Arbeit, Rente, Gesundheit, Pflege, Soziales: Ein Jamaika-Bündnis hätte die Chance, in der Sozialpolitik vom Gießkannenprinzip zu gezielter Hilfe zu kommen. Doch: Die CSU will die Mütterrente weiter erhöhen, was alle anderen ablehnen. Und die Grünen wollen für Gesundheit und Pflege eine Bürgerversicherung einführen, was bei Union und FDP auf Ablehnung stößt.

Familie: Streit gibt es, wie Familien künftig unterstützt werden. Die Union will Kindergeld und Kinderfreibetrag leicht anheben und ein Baukindergeld für junge Familien einführen. Die Grünen wollen zwölf Milliarden Euro für die flächendeckende Ganztagsbetreuung und eine eigene Grundsicherung für Kinder ausgeben, um Kinderarmut zu bekämpfen. Die FDP spricht sich für ein Arbeitszeitenkonto für Eltern aus, Ähnliches plant auch die Union.

Verkehr und Wirtschaft: Ob für 2030 schon das Ende des Verbrennungsmotors festgeschrieben wird, bleibt umstritten. Die Grünen fordern dies, Union und FDP sind dagegen. Die Digitalisierung der Wirtschaft und der Anschluss gerade der ländlichen Räume an das schnelle Internet sind für alle prioritär.

Verteidigung und Außenpolitik: Auch die nächsten vier Jahre steht die Bundeswehr in mehreren Auslandseinsätzen zeitgleich. Grundsätzlich sollten sich die Koalitionäre darauf einigen können. Beim Bekenntnis zum Zwei-Prozent-Ziel der Nato könnte es mit den Grünen schon schwieriger werden.

Innen/Rechtsstaat: Hier sind Konflikte zwischen CDU/CSU einerseits sowie FDP und Grünen andererseits programmiert. Liberale und Grüne sind gegen Allmachtsbefugnisse des Staates bei der Überwachung seiner Bürger. Die Union wiederum hält Videoüberwachung oder Vorratsdatenspeicherung im Kampf gegen Terror und Organisierte Kriminalität für unerlässlich. Einig ist man sich, dass die Polizei mehr Personal braucht.

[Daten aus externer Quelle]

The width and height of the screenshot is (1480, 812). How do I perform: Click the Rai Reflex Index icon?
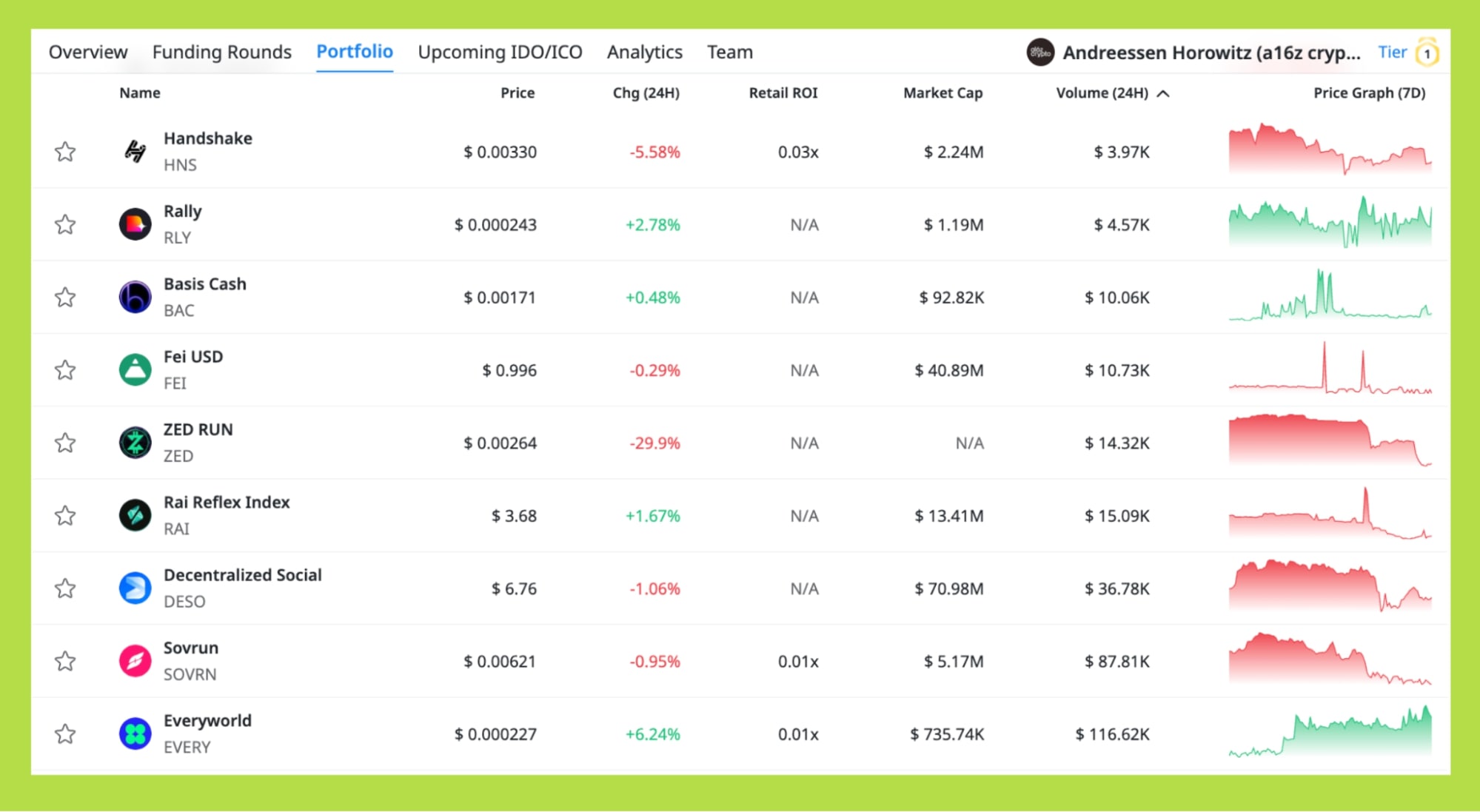135,515
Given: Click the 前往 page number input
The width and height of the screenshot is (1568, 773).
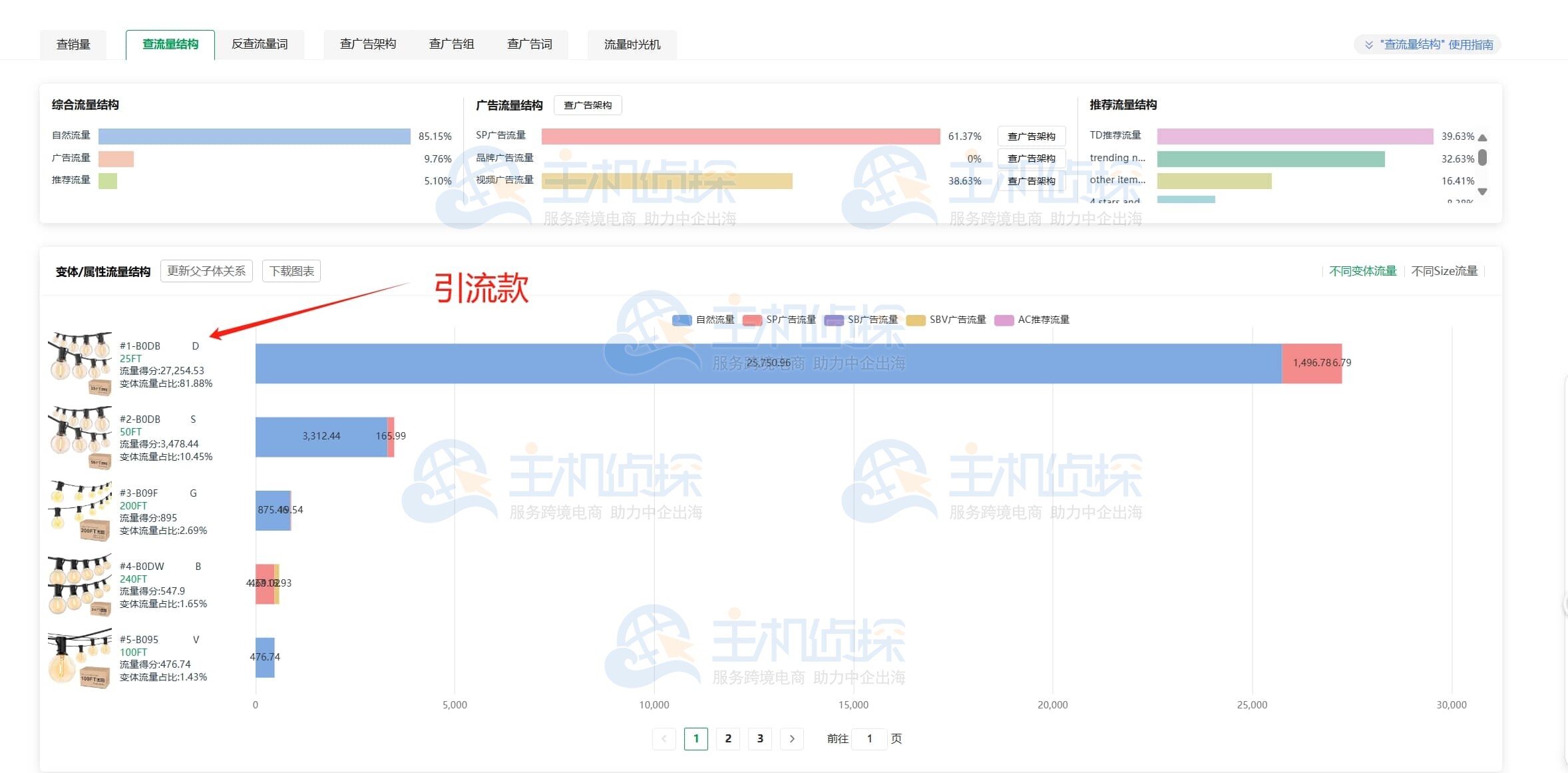Looking at the screenshot, I should (x=869, y=738).
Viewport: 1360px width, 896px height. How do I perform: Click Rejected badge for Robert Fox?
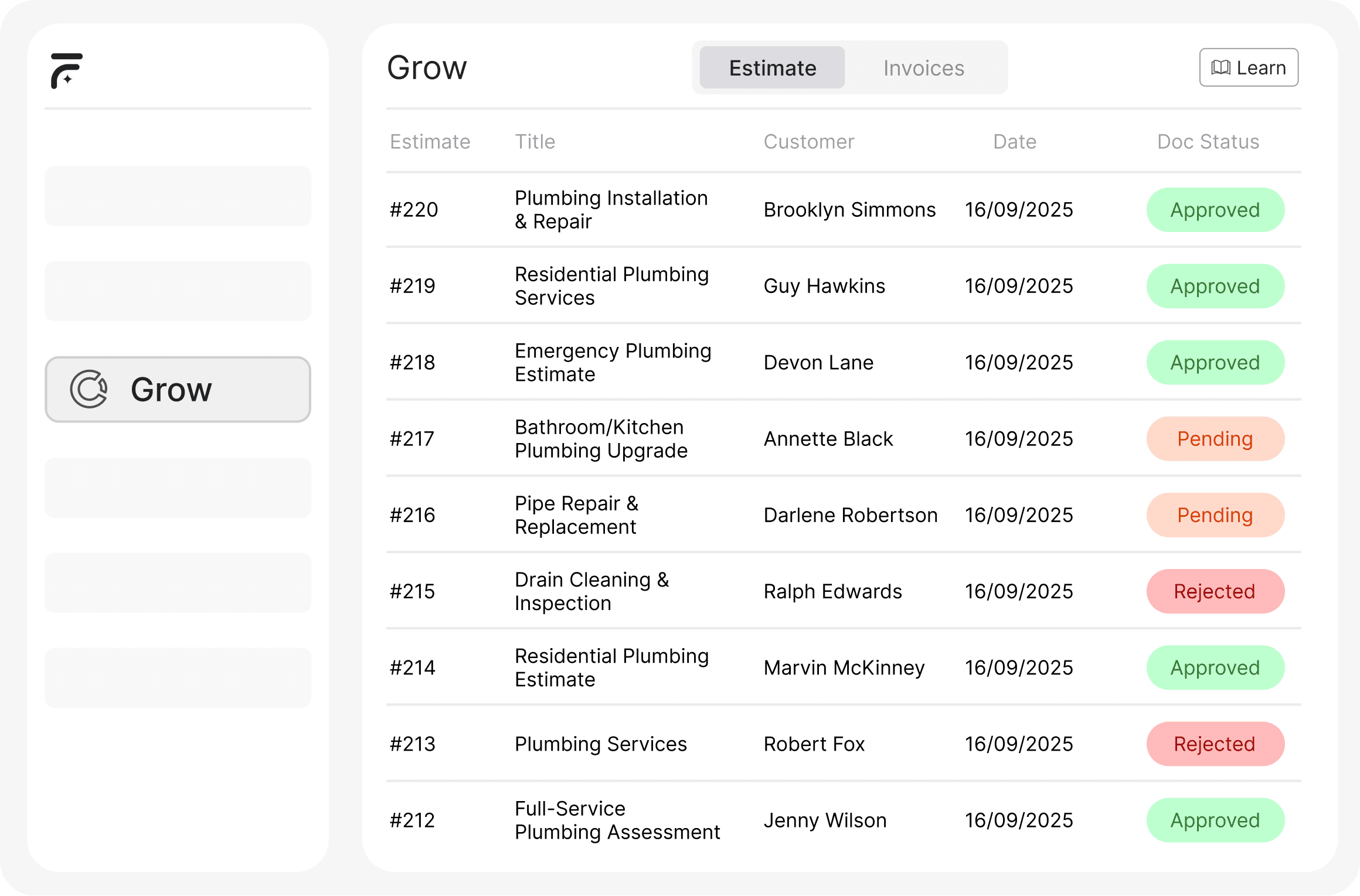(1215, 744)
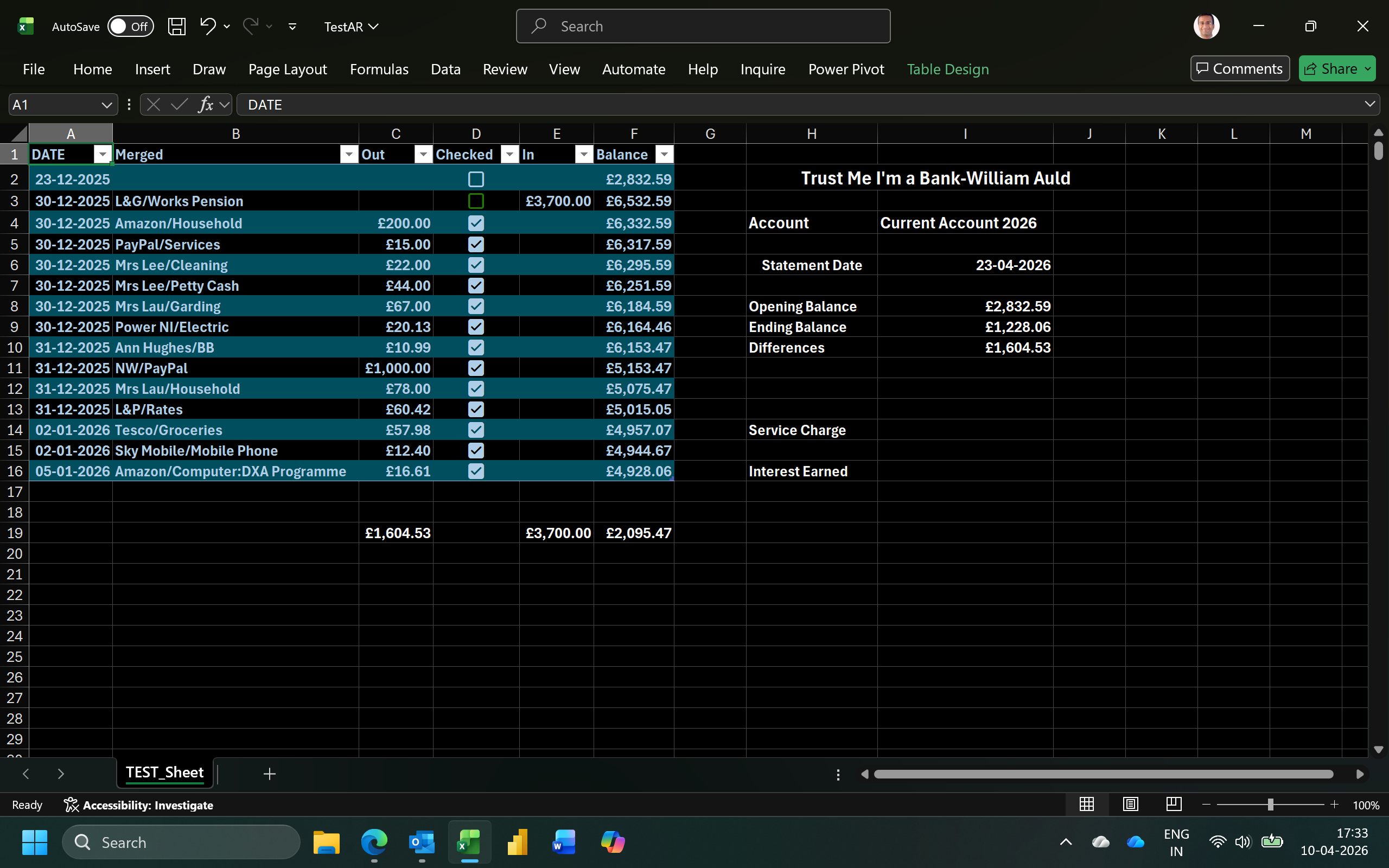Open the Name Box dropdown
The height and width of the screenshot is (868, 1389).
[107, 104]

Landwirtschaft: Beim Thema Landwirtschaft will die Union vor allem eins verhindern: dass das Agrarministerium an die Grünen geht. Sie fordern den massiven Ausbau der Biolandwirtschaft und die Abschaffung der Massentierhaltung. Die Union lehnt eine komplette Novellierung des Gesetzes ab und die FDP setzt eher auf Freiwilligkeit.